Dear friends,
We arrived in Puerto Natales, and with a long list of chores we hurried about the sleepy town. After the laundrette, we visited several equipment rental stores to hire a tent, aware that without this key element our plans to complete the trek would fall apart. We tried a few companies and were beginning to lose hope, but luckily, we stumbled across a hostel who had a tent and some sleeping mats that we could use. In the park opposite the hostel we were ordered to practice setting the tent up, and we were warned that the next time we would be doing this, it would be in high Patagonian winds. Next, was the supermarket, we needed enough food for our five days, and it needed to be lightweight as there would be no porters carrying it for us! With our plans coming together, we enjoyed a hearty meal of delicious Patagonian lamb, before walking along the seafront. Where we visited the Monumento de la Mano, a large sculpture of a hand rising up out of the promenade.
The following day we attended an informative talk by a guide at Erratic Rock, where they discussed the routes, what to pack, campsite facilities and the logistics of getting to Torres del Paine National Park. We were also reminded what to do in the unlikely case we encountered a Puma, under no circumstances were we to run! Feeling confident with our preparations we packed our bags and made our way to a bar for some drinks. After a few too many G&Ts, we stumbled into bed already dreading our early alarms. At 5:30am we crawled out of bed, leaving the majority of our clothes and belongings at the hostel, we picked up our rucksacks and trudged to the bus station. For two long hours the bus sped along winding roads, making me feel very sick! Eventually we reached a large lake called Lago Pehoé, where we piled onto a catamaran, which would take us to Paine Grande, our starting point.

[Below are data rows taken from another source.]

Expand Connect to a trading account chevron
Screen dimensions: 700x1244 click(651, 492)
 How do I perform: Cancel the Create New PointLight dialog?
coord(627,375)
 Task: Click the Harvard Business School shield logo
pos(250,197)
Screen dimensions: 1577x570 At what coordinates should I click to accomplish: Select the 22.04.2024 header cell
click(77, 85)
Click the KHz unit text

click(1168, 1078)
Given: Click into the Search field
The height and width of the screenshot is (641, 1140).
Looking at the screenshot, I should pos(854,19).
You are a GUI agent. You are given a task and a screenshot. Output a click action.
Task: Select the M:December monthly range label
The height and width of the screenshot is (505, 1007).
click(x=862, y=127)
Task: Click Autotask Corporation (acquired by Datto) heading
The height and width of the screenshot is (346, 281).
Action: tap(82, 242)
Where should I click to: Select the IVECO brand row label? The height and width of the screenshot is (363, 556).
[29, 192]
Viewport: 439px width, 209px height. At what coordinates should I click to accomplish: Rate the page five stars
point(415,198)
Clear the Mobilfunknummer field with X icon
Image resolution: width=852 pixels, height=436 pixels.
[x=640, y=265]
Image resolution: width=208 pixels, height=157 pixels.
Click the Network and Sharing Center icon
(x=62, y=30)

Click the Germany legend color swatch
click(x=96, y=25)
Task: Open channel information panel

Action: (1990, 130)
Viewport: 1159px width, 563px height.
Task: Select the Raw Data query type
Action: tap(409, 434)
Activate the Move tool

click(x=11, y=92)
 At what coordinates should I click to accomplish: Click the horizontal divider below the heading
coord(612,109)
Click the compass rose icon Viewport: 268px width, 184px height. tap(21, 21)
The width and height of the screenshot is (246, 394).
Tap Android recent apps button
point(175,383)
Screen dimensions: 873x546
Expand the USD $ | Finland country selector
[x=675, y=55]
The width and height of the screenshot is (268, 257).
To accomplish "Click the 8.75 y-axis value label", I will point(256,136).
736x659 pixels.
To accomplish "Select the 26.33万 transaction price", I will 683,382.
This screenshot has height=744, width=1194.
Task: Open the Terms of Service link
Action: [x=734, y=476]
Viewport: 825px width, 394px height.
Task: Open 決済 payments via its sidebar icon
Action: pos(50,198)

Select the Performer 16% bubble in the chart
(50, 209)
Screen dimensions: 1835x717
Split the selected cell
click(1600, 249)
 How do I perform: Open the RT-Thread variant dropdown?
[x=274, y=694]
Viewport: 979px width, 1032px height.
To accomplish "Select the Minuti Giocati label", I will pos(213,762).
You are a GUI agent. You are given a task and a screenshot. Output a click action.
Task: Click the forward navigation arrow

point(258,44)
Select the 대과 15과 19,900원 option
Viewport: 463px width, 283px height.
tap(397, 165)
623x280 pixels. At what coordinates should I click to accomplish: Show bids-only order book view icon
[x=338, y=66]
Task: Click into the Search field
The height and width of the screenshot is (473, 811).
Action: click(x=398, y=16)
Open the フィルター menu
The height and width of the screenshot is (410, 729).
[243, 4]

Torres del Paine National Park is located in southern Chilean Patagonia, 112 km from Puerto Natales and is full of mountains, glaciers, vivid coloured lakes and rivers. In the native Tehuelche language paine means “blue” and is pronounced PIE-nay. The park is named after the three distinctive granite peaks of the Paine mountain range, also known as the Paine massif. In the park there are several day hikes you can complete, but the most famous are the multiple day treks such as the 110km ‘O’ trek, which takes 7-8 days or the 75km ‘W’ trek, the 5-day route we had opted for.
Starting in Paine Grande we were going to complete the ‘W’ trek west to east, but we met plenty of others completing it in the other direction. Disembarking the catamaran, our first day would be relatively short with an 11 km walk to Mirador Glacier Grey and on to Refugio Grey, our campsite. We battled the wind, getting used to our heavy packs and regretting our indulgence the night before. We reached the viewpoint and gazed out at the impressive glacier, before following the trail along Lago Grey, filling up our bottles from waterfalls and rivers along the way. Tired from the late night, and early start, it was a relief to finally see the wooden buildings of the campsite through the trees. We arrived, set up our tent and collapsed inside!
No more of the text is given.